Inorganic mercury is accumulated in the proximal tubule with a half-life of about two months. Mercuric chloride (HgCl2, sublimate) is highly nephrotoxic and reproducibly produces acute tubular necrosis at doses > 1.0 mg/kg body weight. Elemental mercury (Hg0) and mercurous chloride (Hg2Cl2) do not cause ATN. Some organomercurials, although concentrated in proximal tubule, have no toxic effect. Others produce a diuresis and were widely used clinically prior to the development of furosemide. Still other organomercurials found as environmental contaminants in the food chain (e.g., methyl mercury) induce tubular proteinuria and neurologic disease, but chronic progressive kidney disease has not been found in humans. In minute doses, all forms of mercury may cause tubular proteinuria that does not predict the future development of renal failure. In genetically selected rodents, however, minute doses of mercury induce transient immune complex and antiglomerular antibody deposition in glomeruli that provides a model of the idiosyncratic immunologically mediated glomerular disease seen rarely in humans. Experimental mercury-induced glomerular disease may also provide a model for understanding silica- and solvent-induced glomerular nephritis (GN).
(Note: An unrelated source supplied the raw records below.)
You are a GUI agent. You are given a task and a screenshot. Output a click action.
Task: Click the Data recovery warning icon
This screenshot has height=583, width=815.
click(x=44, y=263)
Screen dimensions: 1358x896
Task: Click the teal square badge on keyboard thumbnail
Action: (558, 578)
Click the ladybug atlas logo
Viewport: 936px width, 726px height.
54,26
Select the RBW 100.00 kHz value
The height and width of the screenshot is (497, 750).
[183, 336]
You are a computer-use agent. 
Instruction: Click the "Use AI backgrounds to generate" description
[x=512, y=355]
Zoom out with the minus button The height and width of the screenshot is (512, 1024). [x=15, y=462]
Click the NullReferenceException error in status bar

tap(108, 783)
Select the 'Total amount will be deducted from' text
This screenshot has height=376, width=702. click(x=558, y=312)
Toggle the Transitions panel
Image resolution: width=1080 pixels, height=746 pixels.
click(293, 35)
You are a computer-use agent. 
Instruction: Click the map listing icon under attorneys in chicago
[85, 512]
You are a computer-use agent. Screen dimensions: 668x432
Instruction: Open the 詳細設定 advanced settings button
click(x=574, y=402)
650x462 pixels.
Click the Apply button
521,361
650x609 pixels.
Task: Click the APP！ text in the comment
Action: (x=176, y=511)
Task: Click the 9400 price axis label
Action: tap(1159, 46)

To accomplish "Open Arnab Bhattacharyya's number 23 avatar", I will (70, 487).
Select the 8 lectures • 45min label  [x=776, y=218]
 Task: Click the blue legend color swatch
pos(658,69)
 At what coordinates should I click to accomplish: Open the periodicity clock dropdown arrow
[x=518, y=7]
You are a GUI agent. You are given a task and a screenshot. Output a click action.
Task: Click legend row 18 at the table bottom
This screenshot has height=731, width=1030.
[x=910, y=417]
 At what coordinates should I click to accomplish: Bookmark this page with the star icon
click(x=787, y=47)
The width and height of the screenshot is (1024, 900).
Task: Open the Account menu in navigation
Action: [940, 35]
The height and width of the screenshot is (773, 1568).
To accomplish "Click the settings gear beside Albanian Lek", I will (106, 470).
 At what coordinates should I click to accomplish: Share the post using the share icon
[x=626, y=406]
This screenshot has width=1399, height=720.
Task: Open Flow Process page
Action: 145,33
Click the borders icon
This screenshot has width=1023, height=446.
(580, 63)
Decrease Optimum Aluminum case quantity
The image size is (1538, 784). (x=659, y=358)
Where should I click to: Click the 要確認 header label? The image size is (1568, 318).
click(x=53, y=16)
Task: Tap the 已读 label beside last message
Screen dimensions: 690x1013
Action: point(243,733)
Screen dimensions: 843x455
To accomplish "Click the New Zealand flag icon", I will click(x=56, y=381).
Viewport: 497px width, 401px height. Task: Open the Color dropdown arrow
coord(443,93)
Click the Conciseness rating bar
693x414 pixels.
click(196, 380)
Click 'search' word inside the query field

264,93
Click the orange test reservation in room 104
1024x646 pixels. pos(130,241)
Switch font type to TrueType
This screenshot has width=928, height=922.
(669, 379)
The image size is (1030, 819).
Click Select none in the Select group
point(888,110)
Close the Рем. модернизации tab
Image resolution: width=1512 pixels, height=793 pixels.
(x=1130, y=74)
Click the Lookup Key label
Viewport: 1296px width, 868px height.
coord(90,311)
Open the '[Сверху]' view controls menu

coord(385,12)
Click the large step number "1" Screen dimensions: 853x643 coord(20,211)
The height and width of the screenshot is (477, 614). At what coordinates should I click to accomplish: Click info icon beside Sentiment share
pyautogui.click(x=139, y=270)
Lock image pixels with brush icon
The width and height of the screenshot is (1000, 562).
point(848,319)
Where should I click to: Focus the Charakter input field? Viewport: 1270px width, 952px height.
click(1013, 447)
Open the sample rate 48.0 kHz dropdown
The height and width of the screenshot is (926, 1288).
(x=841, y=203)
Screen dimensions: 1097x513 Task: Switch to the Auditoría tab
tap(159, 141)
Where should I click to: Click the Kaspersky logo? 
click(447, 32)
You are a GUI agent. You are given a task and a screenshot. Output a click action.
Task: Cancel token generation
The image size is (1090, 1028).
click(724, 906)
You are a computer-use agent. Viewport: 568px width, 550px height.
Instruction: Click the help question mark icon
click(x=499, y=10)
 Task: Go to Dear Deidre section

Heightened autoimmune responses have been found after exposure to gold, silver, cadmium, and solvents but immune glomerular disease has not been identified as a result of occupational exposure to these metals. Iatrogenic gold-induced glomerular disease, and drug-induced lupus-like reactions raise the possibility that exposures to industrial toxins may be more important for the development of glomerular disease in humans than has been recognized. The contribution of environmental toxin exposure to the development of lupus erythematosus and glomerular diseases remains to be determined.
Although specific valance states of arsenic, chromium and uranium reproducibly produce acute tubular necrosis in experimental animals, chronic renal disease resulting from accidental exposure has rarely been identified. Silica, while not a heavy metal, is often considered a metal. It has long been associated with pulmonary fibrosis following inhalation in the workplace. A severe form of silicosis associated with a magnified immune response (silicoproteinosis) may be accompanied by immunologically mediated GN. Glomerular disease without pulmonary disease has also been described in association with silica in ANCA-positive rapidly progressive GN, vasculitis, and Wegener’s granulomatosis. Silica appears to act as an adjuvant stimulating the immune response.